In der kompakten Analyse der Friedrich-Ebert-Stiftung aus dem Januar 2017 widmen sich András Bíró-Nagy, Dalma Dobszai, Tibor Kadlót und Annamária König den Einstellungen der ungarischen Bevölkerung zur Transformation nach 1989 und dem Zusammenhang mit der „illiberale(n) Innenpolitik seit 2010“ (S. 2). Dabei zeichnen sie ein Bild einer ungarischen Gesellschaft, die von großem Misstrauen gegenüber politischen Institutionen und der Demokratie und gleichzeitig vom Wunsch nach einem starken (Fürsorge-)Staat geprägt ist.

Ein Desinteresse gegenüber der aktuellen politischen Situation – einem Drittel der Bevölkerung sei es egal, „ob das Land autoritär oder demokratisch regiert wird“ (S. 2) – und ein Vertrauen in die Demokratie benötige eine Verbesserung der Lebensbedingungen und der sozialen Mobilität.

Die Autor_innen haben in ihre Studie eine große Menge an internationalen und nationalen Erhebungen, wie der World Values Survey und dem Eurobarometer, einfließen lassen. Dabei wenden sie ein Modell von Ronald Inglehart an um Werte wie „Religion, Familie und nationale Identität, Respekt für Traditionen und das Ausmaß sozialer Kontrolle über das Individuum“ (S. 3) und den Wert von politischer Selbstentfaltung, über materielle Bedürfnissen hinaus, zu erfassen. Danach denkt die ungarische Bevölkerung konstant weitestgehend rational und säkular, gleichzeitig aber auch intolerant und wenig progressiv.

In den Jahren 1989 bis 2009 sank das Vertrauen in die Regierung und das Parlament kontinuierlich, beides rangierte 2009 unter 20 Prozent, den Parteien misstrauten gar 90 Prozent der Ungar_innen. Die globale Finanz- und Wirtschaftskrise und eine bekanntgewordene Wähler_innentäuschung dürfte diese Ergebnisse 2009 mitbestimmt haben. Aber auch unter Fidesz-Regierung bleibt das Misstrauen hoch. Gleichermaßen genießen auch staatliche und zivilgesellschaftliche Organisationen, das Rechtssystem und große Unternehmen nur wenig Vertrauen, ihren Mitbürger_innen vertrauen 20-25 Prozent, wobei die Veränderungen zwischen 1999 und 2009 nur sehr gering ausfallen.

Die auffällige Forderung nach einem starken Staat sehen die Autor_innen als eine Fortsetzung des Staatssozialismus, die von Privatisierungen und Marktwirtschaft zwar geschwächt, aber nicht aufgelöst wurde. Noch immer sieht ein großer Teil der ungarischen Bevölkerung den Staat in der Verantwortung Einkommensunterschiede klein zu halten und Sozialleistungen bereitzustellen.

EXTRAHIERTE DATEN
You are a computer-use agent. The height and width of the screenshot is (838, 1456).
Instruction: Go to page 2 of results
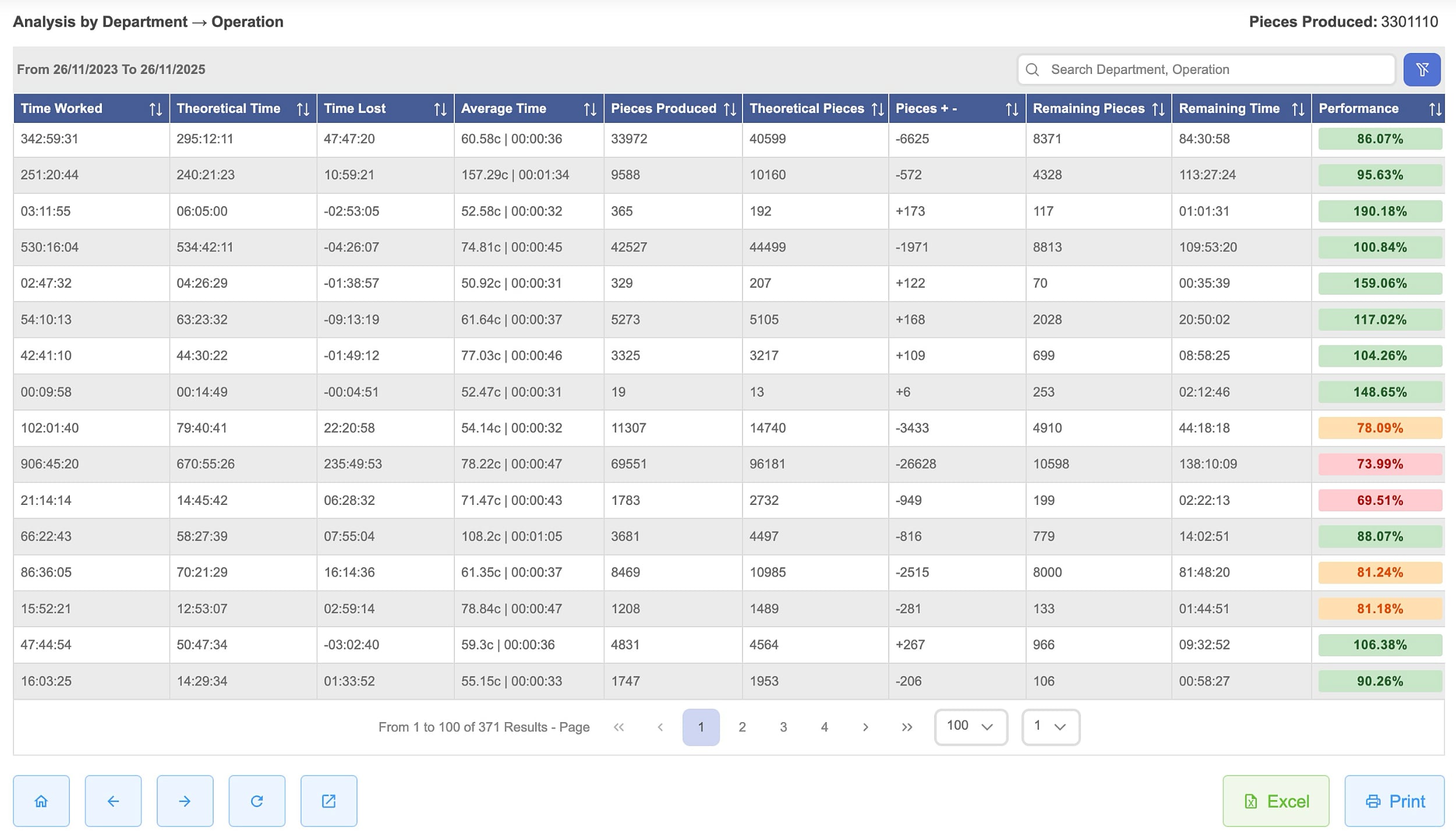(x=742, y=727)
* * *
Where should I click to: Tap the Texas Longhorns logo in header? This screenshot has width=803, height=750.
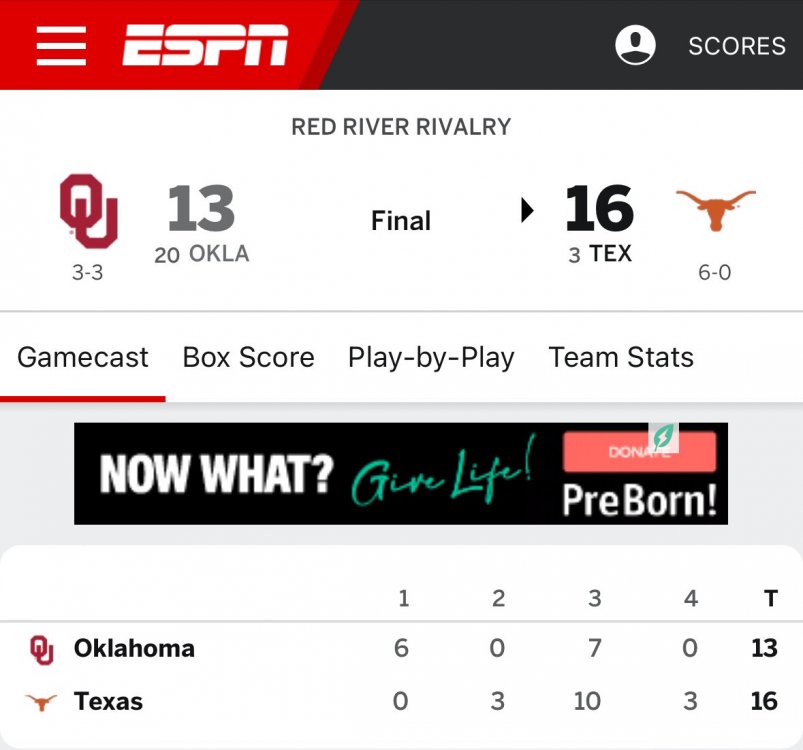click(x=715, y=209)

ZU ERLEDIGEN
Gib aus dem Text über die Einstellungen der ungarischen Bevölkerung den Abschnitt wortgetreu aus, der mit „In den Jahren“ anfängt und bis einschließlich „sehr gering ausfallen.“ weitergeht.

LÖSUNG
In den Jahren 1989 bis 2009 sank das Vertrauen in die Regierung und das Parlament kontinuierlich, beides rangierte 2009 unter 20 Prozent, den Parteien misstrauten gar 90 Prozent der Ungar_innen. Die globale Finanz- und Wirtschaftskrise und eine bekanntgewordene Wähler_innentäuschung dürfte diese Ergebnisse 2009 mitbestimmt haben. Aber auch unter Fidesz-Regierung bleibt das Misstrauen hoch. Gleichermaßen genießen auch staatliche und zivilgesellschaftliche Organisationen, das Rechtssystem und große Unternehmen nur wenig Vertrauen, ihren Mitbürger_innen vertrauen 20-25 Prozent, wobei die Veränderungen zwischen 1999 und 2009 nur sehr gering ausfallen.